• [Task directions] Write out exactly, with both ends included, the lines that run from the line containing "At what coordinates" to the end of the entries. Pictures are not part of the answer.

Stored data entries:

====

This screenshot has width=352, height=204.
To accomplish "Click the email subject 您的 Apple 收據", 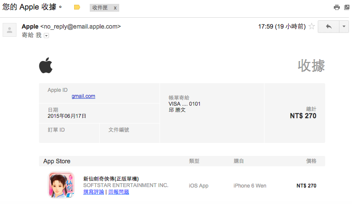I will (x=33, y=7).
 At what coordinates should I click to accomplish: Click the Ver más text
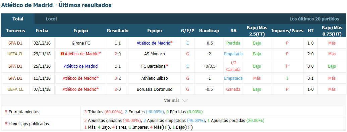(x=172, y=101)
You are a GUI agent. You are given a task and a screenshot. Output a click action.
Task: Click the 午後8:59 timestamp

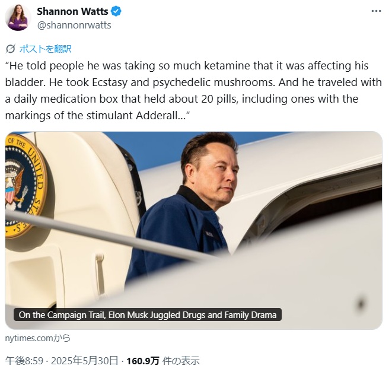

====

• [Response to this task]
 At what coordinates should I click to accomplish: Click the Ver más text
(x=172, y=101)
You are a GUI agent. You are given a task and a screenshot. Output a click action.
Task: Click the 午後8:59 timestamp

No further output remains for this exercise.